Below are some entries. Return exactly the lines from the one with "1200x630 pixels. Task: Toggle" through the final line, leaving out any pictures.

(AVAILABLE DATA begins)

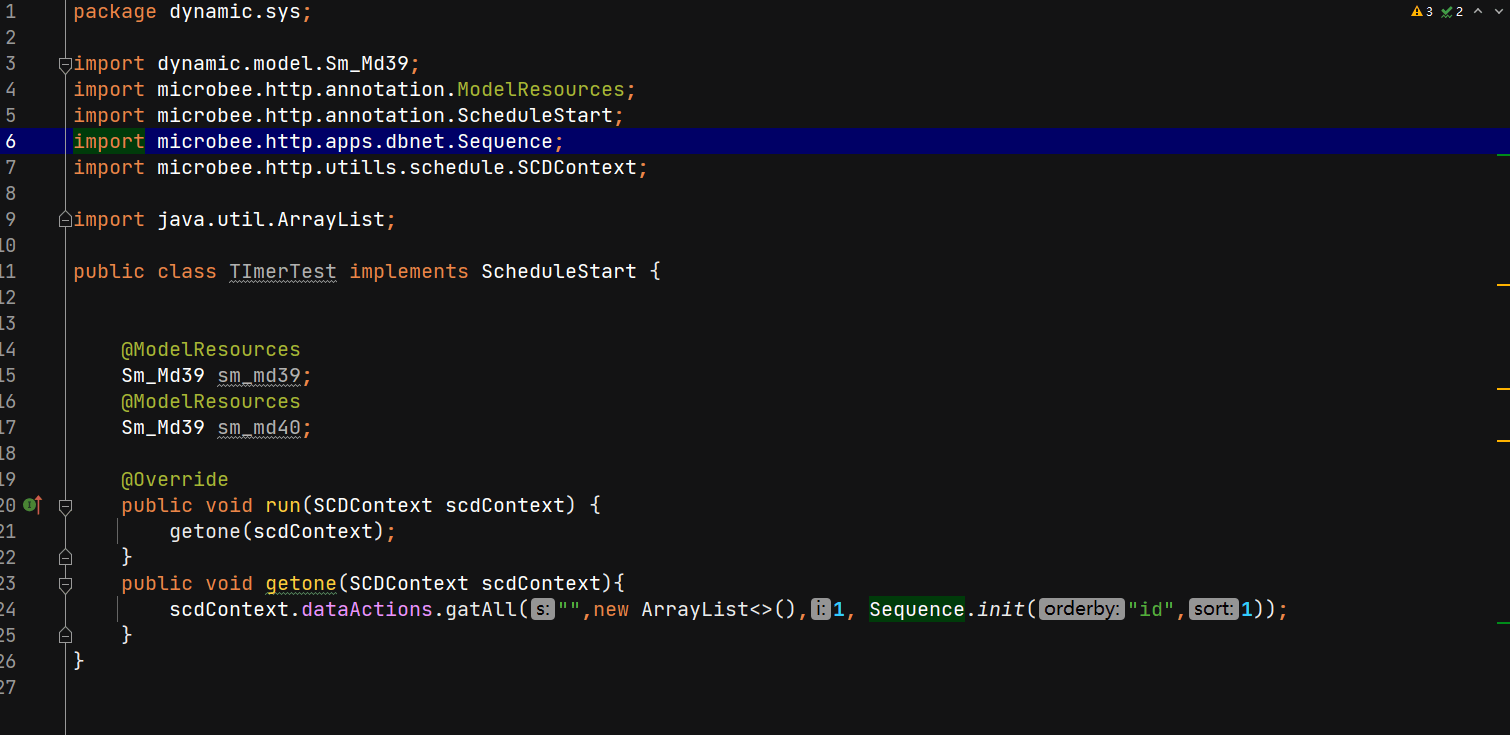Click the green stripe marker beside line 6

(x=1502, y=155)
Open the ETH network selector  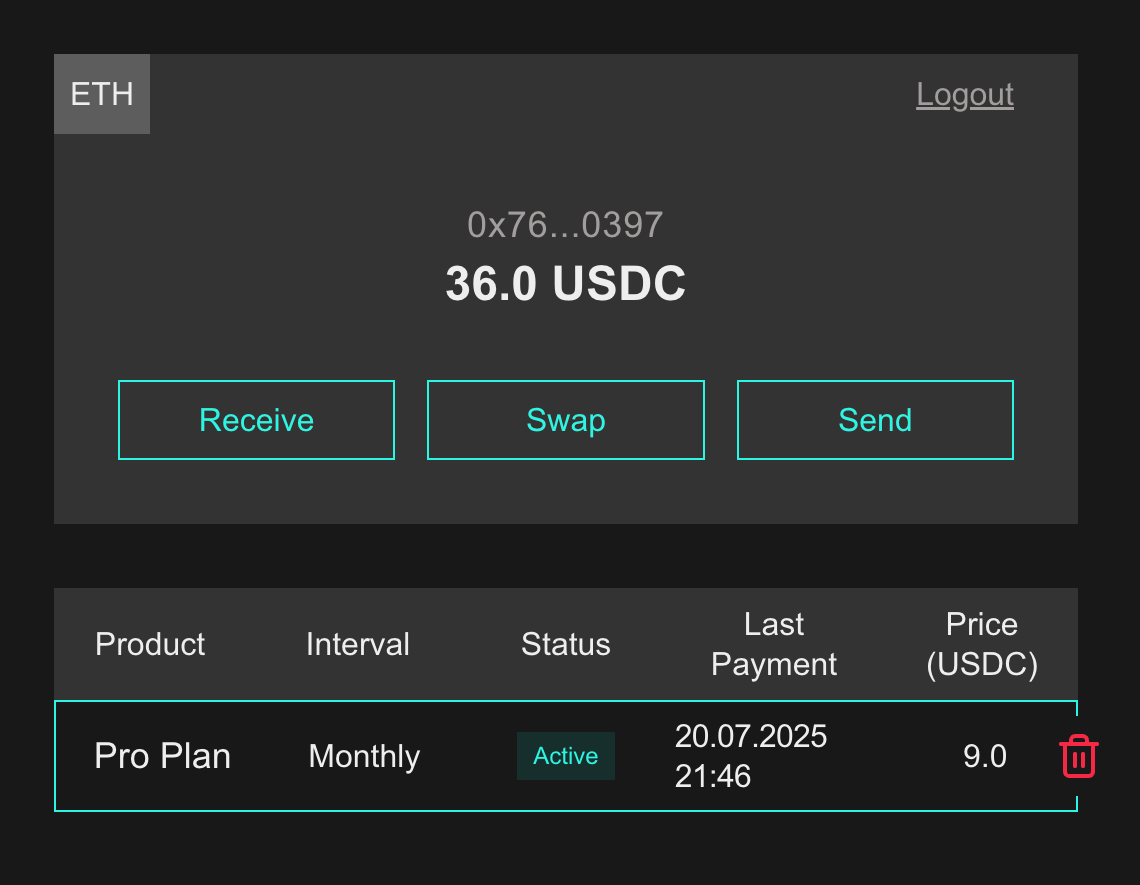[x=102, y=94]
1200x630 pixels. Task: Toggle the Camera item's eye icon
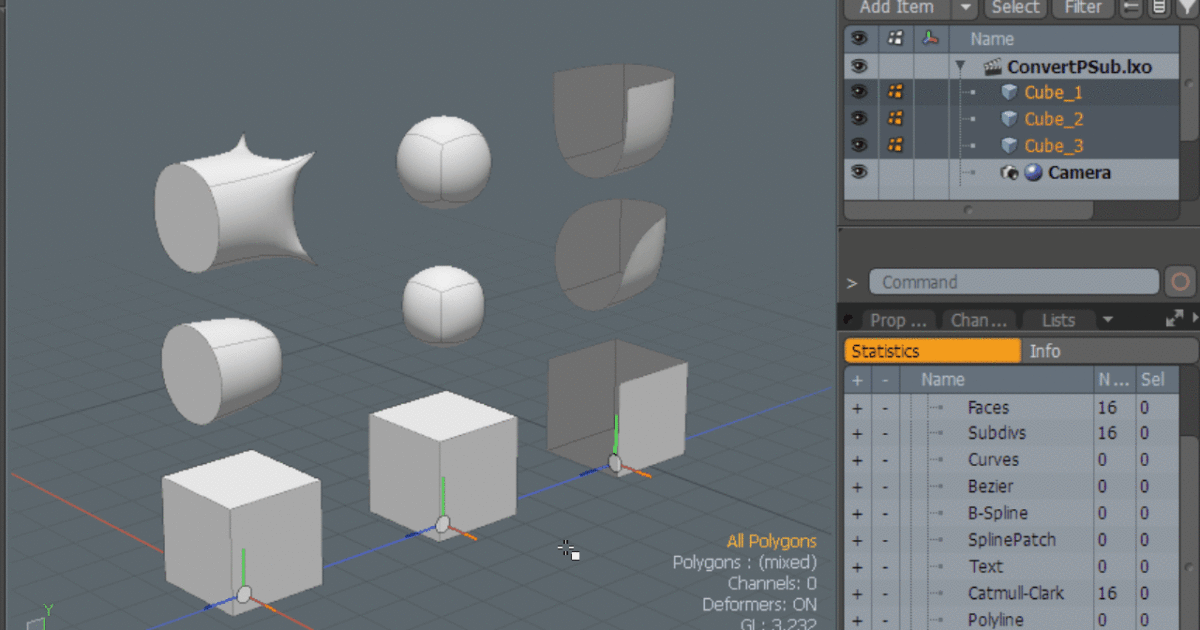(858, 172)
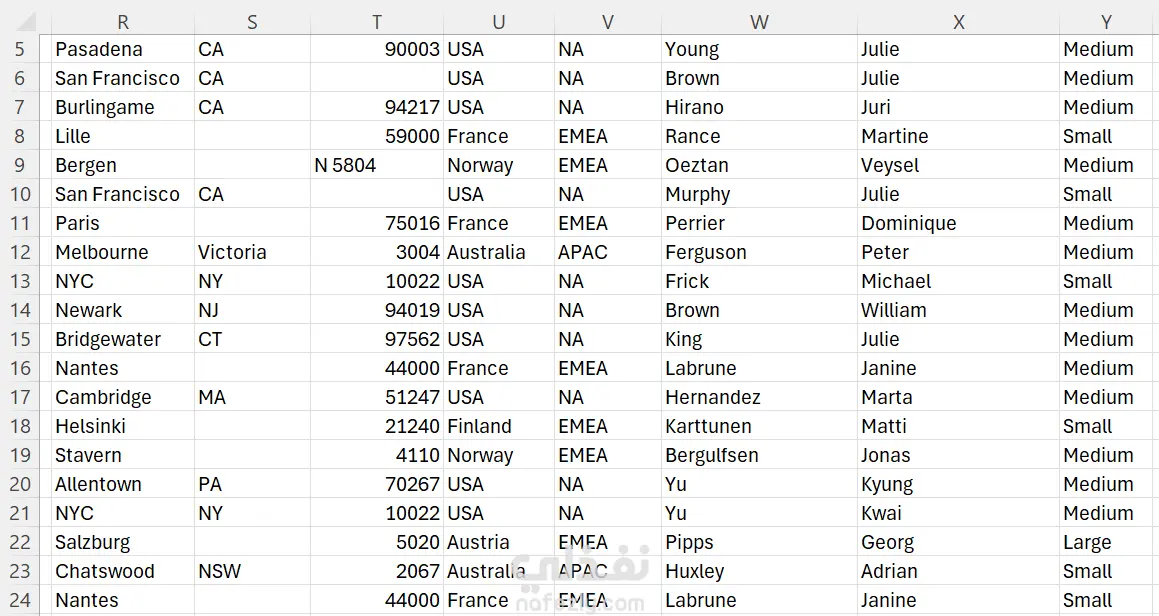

(AVAILABLE DATA ends)

ANSWER TO THE EXERCISE.
1200x630 pixels. Task: Toggle the Camera item's eye icon
(858, 172)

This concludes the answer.